[I18n-sig] JapaneseCodecs 1.4.8 released

Tamito KAJIYAMA kajiyama@grad.sccs.chukyo-u.ac.jp
Fri, 6 Sep 2002 11:05:17 +0900


martin@v.loewis.de (Martin v. Loewis) writes:
| 
| > One addition: the mapping used in Java is also one-to-one so
| > that it may be another candidate.
| 
| That is not true (according to the ICU data).
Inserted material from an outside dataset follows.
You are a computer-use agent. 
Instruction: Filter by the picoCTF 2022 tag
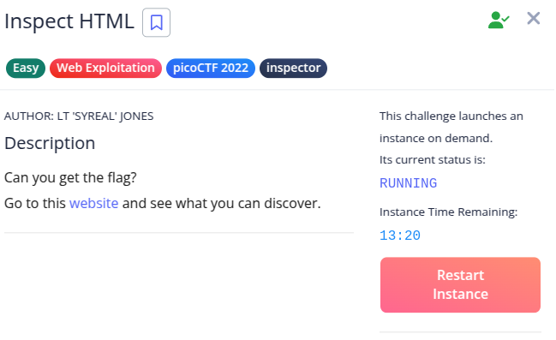[211, 68]
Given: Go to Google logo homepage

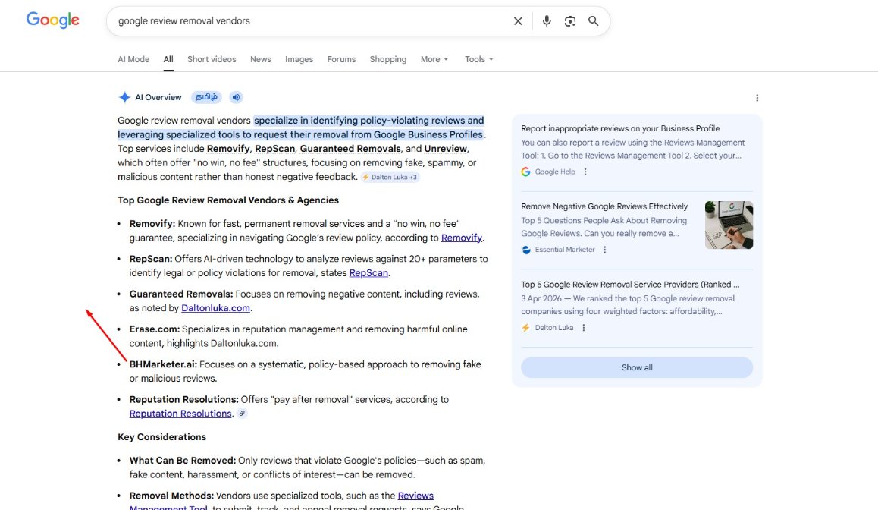Looking at the screenshot, I should click(52, 20).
Java maps U+00A5 to
| 0x5c, which it maps back to U+005C.

A test program showed that Java's mapping works as follows:

  0x815f -> U+ff3c -> 0x815f
  0x5c   -> U+005c -> 0x5c
            U+00a5 -> 0x5c

It is not true that Java's mapping is one-to-one.  But both
0x815f and 0x5c show a round-trip, which is what I want to have.
The mapping of U+00a5 to 0x5c seems a fallback.

The test program and its execution result are shown below.  I've
used Sun's J2SE 1.3 on Linux.

$ cat UnicodeTest1.java
class UnicodeTest1 {
    public static void main(String args[]) {
        try {
            byte[] b = { -127, 95, 92 }; /* 0x815f, 0x5c */
            String s = new String(b, "Shift_JIS") + "\u00a5";
            System.out.print("Unicode:  "); dump(s.getBytes("UnicodeBig"));
            System.out.print("Shift_JIS:"); dump(s.getBytes("Shift_JIS"));
        } catch (java.io.UnsupportedEncodingException e) {
            e.printStackTrace();
        }
    }
    public static void dump(byte[] b) {
        for (int i = 0; i < b.length ; i++) {
            String h = "0" + Integer.toHexString(b[i]);
            System.out.print(" " + h.substring(h.length()-2, h.length()));
        }
        System.out.println();
    }
}
$ javac UnicodeTest1.java
$ java UnicodeTest1
Unicode:   fe ff ff 3c 00 5c 00 a5
Shift_JIS: 81 5f 5c 5c
$ 

Regards,

-- 
KAJIYAMA, Tamito <kajiyama@grad.sccs.chukyo-u.ac.jp>